Machine learning is an exciting tool because it can model risk using incomplete datasets.

Imagine a world where a computer program could pinpoint the next infectious disease outbreak, guiding response efforts and saving lives. Cary Institute disease ecologist Dr. Barbara Han is bringing this vision closer to reality.

Most emerging infectious diseases are spread to humans by animals, with more than a billion people suffering annually. Prevention hinges on knowing which animals carry disease, where they come in contact with people, and how this interface is shaped by urbanization, poverty, agriculture, political unrest, and climate instability. To date, most infectious diseases are dealt with reactively, with the medical community scrambling to contain outbreaks.

In the age of big data, Han is harnessing computing power to develop targeted disease surveillance tools. Thanks to the efforts of field biologists, data repositories house robust information on the ecology, behavior, physiology, and distribution of the world’s wildlife. Using machine learning, a form of artificial intelligence, Han is mining these data to identify characteristics common among disease ‘reservoirs.’ These animals harbor pathogens that make other species, including humans, sick. 

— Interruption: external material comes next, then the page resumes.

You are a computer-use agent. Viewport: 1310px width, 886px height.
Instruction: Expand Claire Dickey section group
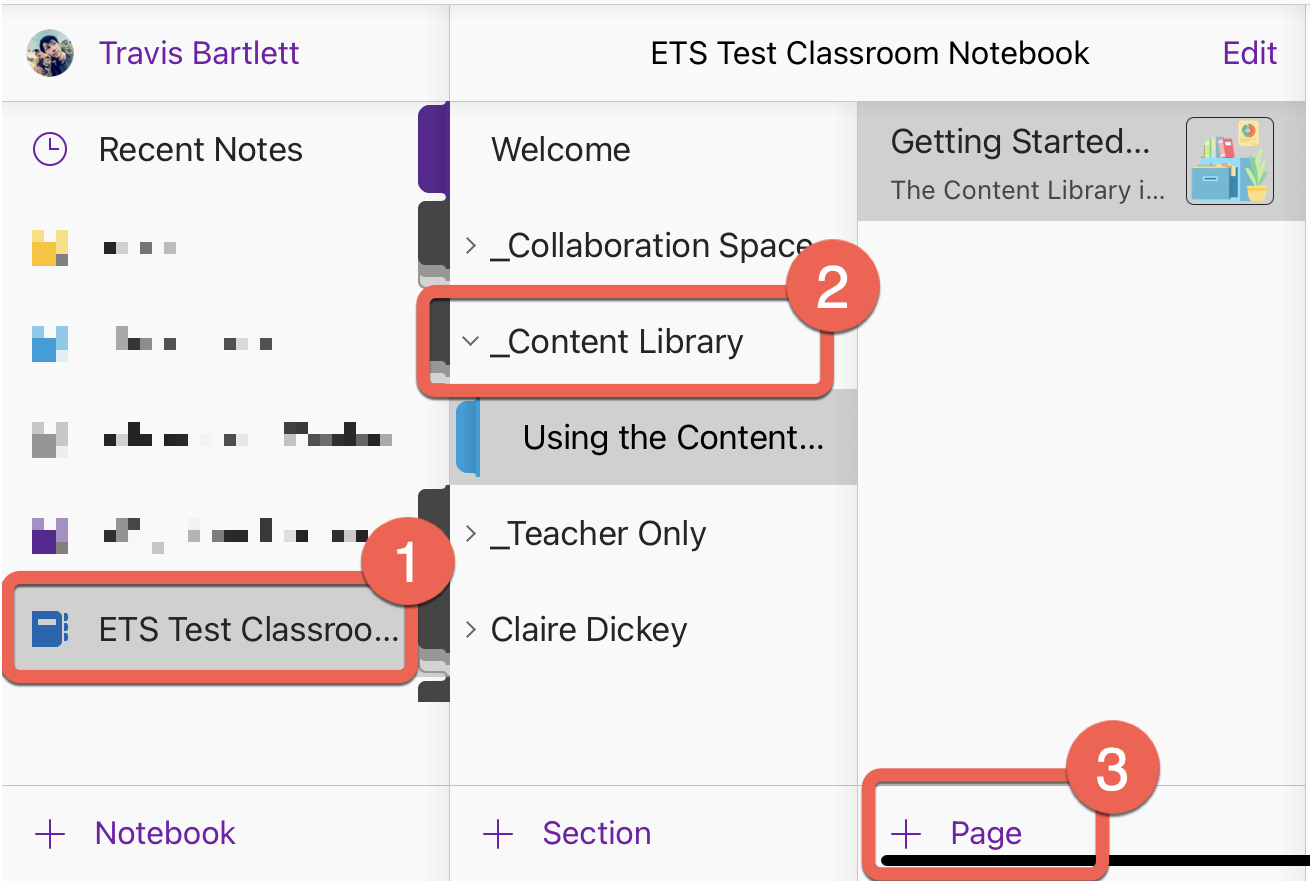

Rodents have been long maligned for their role in spreading disease, from Hantavirus to the plague. Fittingly, they were the first group that Han investigated. With University of Georgia colleagues, she developed an algorithm-based sorting model that assessed 2,227 rodent species for more than 50 characteristics. Not only did it predict known rodent reservoirs with 90% accuracy, it flagged 58 new potential reservoirs and 159 new hyper-reservoirs – animals that can carry multiple pathogens. 

The riskiest rodents live fast, die young, and have large geographic ranges in areas with low biodiversity. Past work has shown animals that mature quickly and reproduce early and often tend to invest less in immune response. Fast-lived rodent species may be more tolerant of pathogens, hence better reservoirs. And since they thrive in diverse habitats, including those fragmented by development, they are more likely to come into contact with people.

Results, published in the Proceedings of the National Academy of Sciences, provide a watch list of high-risk rodents. They also highlight areas vulnerable to rodent-borne disease outbreaks, including North America, South America’s Atlantic coast, Europe, Russia, and parts of Central and East Asia. Two potential reservoir species flagged by the model were confirmed before the paper went to press. In the U.S., red-backed voles carry the tapeworms that cause echinococcosis, while in Asia Minor, Gunther’s voles harbor the leishmaniasis protozoan.

Machine learning is an exciting tool because it can model risk using incomplete datasets. While scientists have catalogued 1.9 billion of Earth’s animal inhabitants, only a fraction have been carefully monitored, with efforts skewed toward wealthy nations. The disease-sleuthing model Han is refining will help bolster surveillance in less affluent regions. Ultimately, turning predictions into prevention will require collaboration with experts on the ground. 

Han and colleagues are currently using machine learning to explore potential reservoirs of Ebola and other filoviruses that infect humans and other great apes.